BI Should Be BMOC -- Big Major on Campus -- in College

Ann All

India was smart enough to recognize an opportunity to expand its IT outsourcing business during the late 1990s by selling its services to North American companies scrambling to prepare their systems for the Y2K crisis -- which ended up being not much of a crisis after all, though that's another story. Since then, it's become the dominant destination for offshoring by offering a large labor pool that will work for wages far lower than salaries commanded in Western countries.

 

Lots of other companies have tried to position themselves as "the next India" by promoting their own lower-cost labor pools. One country that has made serious headway is China, the only country with a population larger than India's. (China has about 1.3 billion residents, compared to India's 1.1 billion. The U.S. population is about 309 million.)

 

Yet these large populations are beginning to look less appealing since only a small subset of them are skilled enough to perform the kinds of sophisticated tasks Western companies are interested in offshoring, contends a strategy+business article (registration required) written by Kevin Stringer, a visiting professor at Thunderbird School of Global Management and a lecturer at the Swiss Finance Institute. Stringer knows a little something about offshoring, as he previously helped UBS develop an offshoring strategy.

 

I don't want to jump to conclusions, but one of the examples in the article involves "a global bank" that set up a wealth management analytics team in India to provide equity research for private banking clients. Though labor costs were far lower, bank executives found productivity wasn't up to snuff: Although the Indian analysts were equal to or slightly better than their global colleagues in mathematical modeling, they were well below average in synthesizing the data, and in writing and producing the actual research and recommendations, which reduced the labor-cost savings.

 

According to the article, productivity of Indian and Chinese workers lags behind that not only of U.S. workers but of workers in offshore alternatives. According to the Organization for Economic Cooperation and Development, China's GDP per hour worked is only about 8 percent of that of the United States, and India's is 7 percent.
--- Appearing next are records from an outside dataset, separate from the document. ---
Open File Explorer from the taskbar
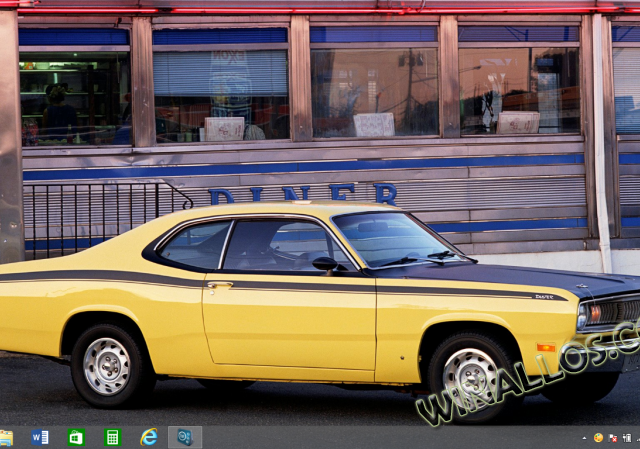 pyautogui.click(x=6, y=437)
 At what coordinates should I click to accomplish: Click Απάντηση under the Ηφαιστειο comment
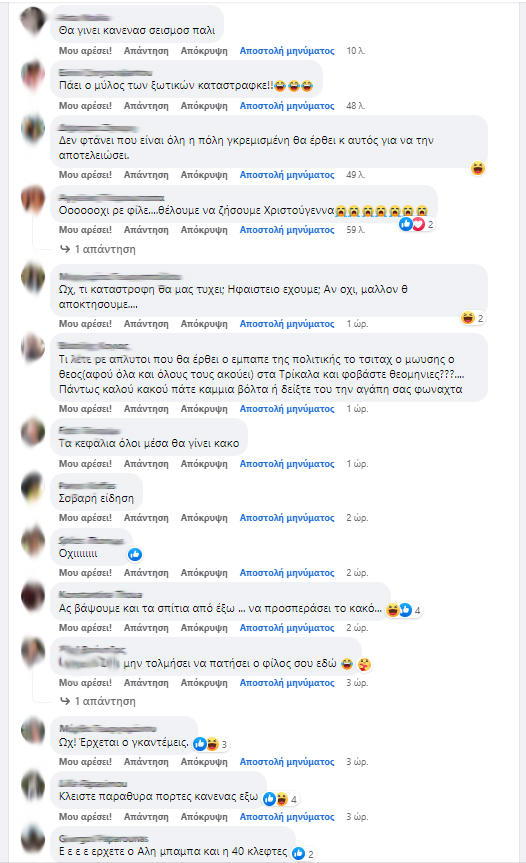146,324
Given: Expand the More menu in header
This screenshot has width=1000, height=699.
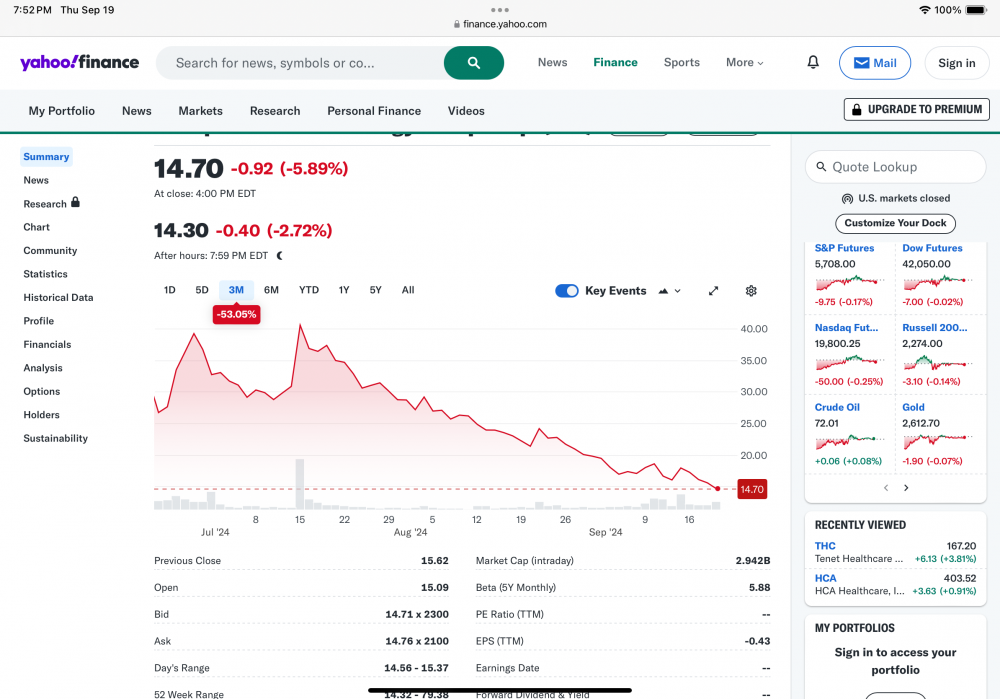Looking at the screenshot, I should click(744, 62).
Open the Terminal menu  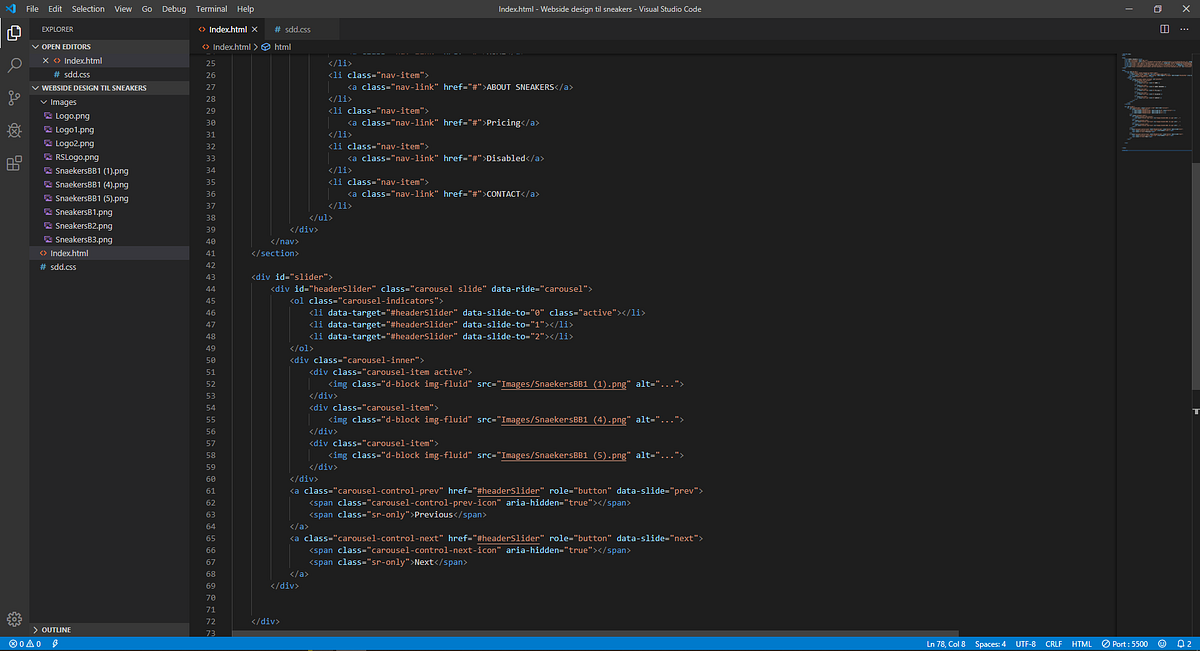(x=210, y=8)
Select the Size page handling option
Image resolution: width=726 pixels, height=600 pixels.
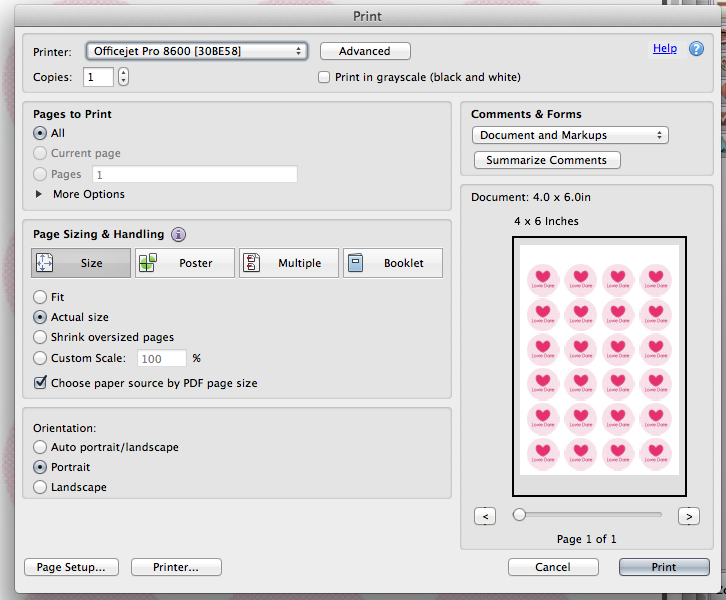81,263
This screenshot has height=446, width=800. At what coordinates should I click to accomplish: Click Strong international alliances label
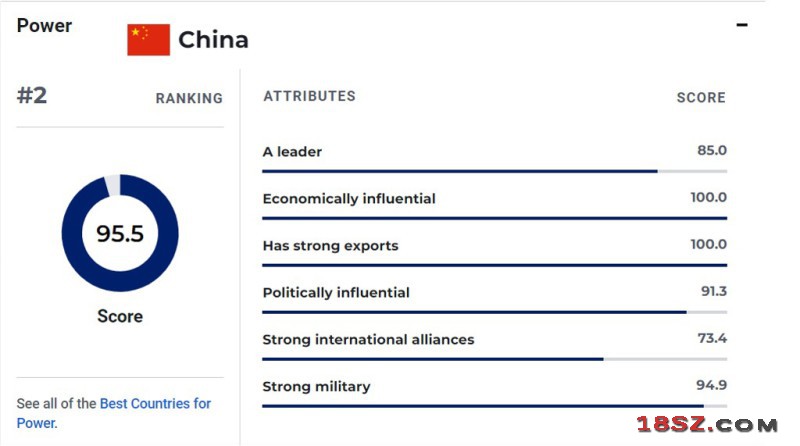[x=368, y=339]
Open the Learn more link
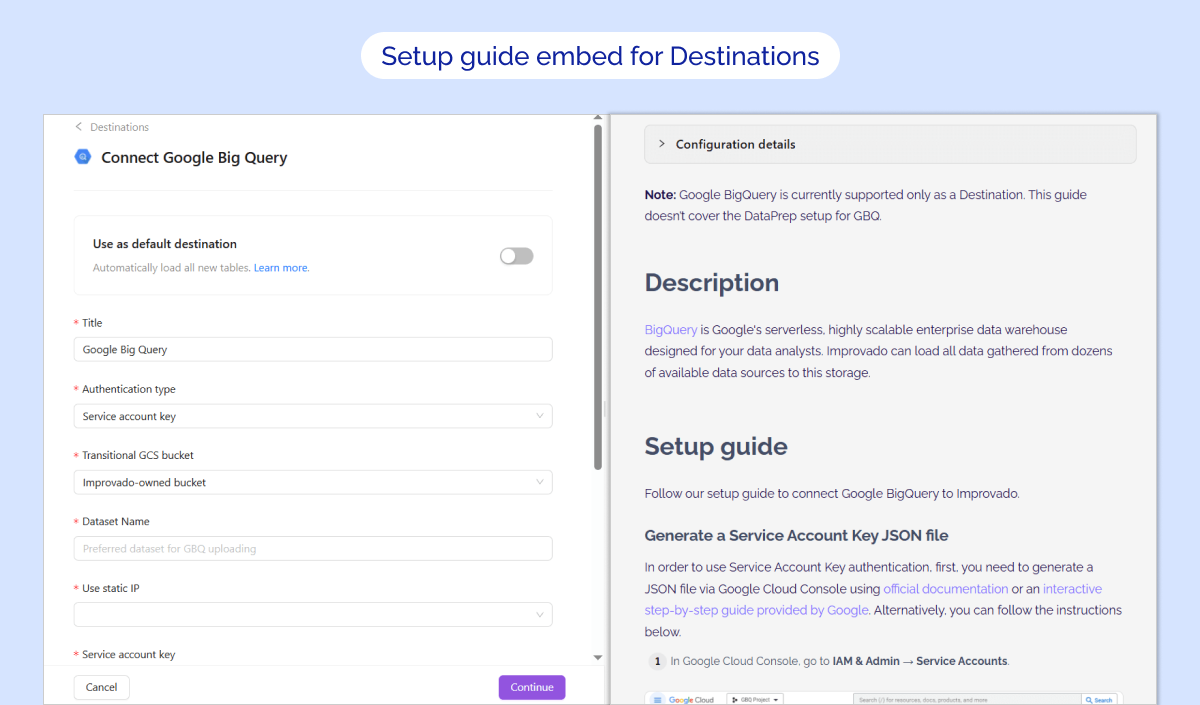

By contrast, Estonia's is 40.8 percent and Slovakia's is 53.4 percent.


 

One of the sources the article cites is Diana Farrell, deputy director of the U.S. National Economic Council, who in the 2006 book "Offshoring: Understanding the Emerging Global Labor Market," said just 10 percent of engineers in China and 25 percent of those in India possess the language skills, practical knowledge and/or appropriate cultural attitudes to work for multinational companies. For comparison's sake, 50 percent of engineers in Poland or Hungary have the required skills.

 

Not only that, but large chunks of India's and China's population lack basic literacy. According to the article, India has the highest absolute number of people receiving very little education. Its literacy rate of 61 percent stacks up poorly with that of Singapore (92.5 percent), Taiwan (96.1 percent) and Estonia (99.8 percent), three countries mentioned as offshore alternatives for companies looking for skilled work forces that make more than their counterparts in India and China, but less than U.S. workers. The article also cites Indian government figures that put the percentage of India's existing work force with basic vocational skills at 2 percent to 5 percent, compared with 96 percent in South Korea, 75 percent in Germany and 68 percent in the United States.

 

India is certainly aware of this, as I wrote last summer, citing the country's efforts to beef up skills of residents living outside large metropolitan areas.

 

The article is well worth a read. It cites a long list of economic and environmental statistics to make the point that far more than in the U.S. and other Western countries, populations in India and China are starkly divided into haves and have-nots. Though it may sound crass to point it out, considering the larger societal ramifications, it'll be hard to increase the number of knowledge workers in populations struggling to improve basic living conditions for so many of their people.

 

Gartner analyst Frances Karamouzis said last spring that other countries were beginning to take outsourcing market share away from India and China. Because of the maturity of its market, India is still best positioned to get large work forces up and running more quickly than other countries. Yet fewer outsourcing customers are seeking that kind of staffing power. But in a SearchCIO.com piece from August, Gartner portrayed India and China as strong candidates for offshoring.

 

It's not my intent to be pro- or anti-India, but I do agree with Stringer's conclusion that companies need to look beyond labor costs and seemingly ample pools of workers to conduct more sophisticated risk-reward assessments of offshoring opportunities. One alternative I hope more Western companies are at least considering is moving their outsourcing inititatives to a location in the rural U.S. instead of offshore, a trend IT Business Edge contributor Don Tennant wrote about last month.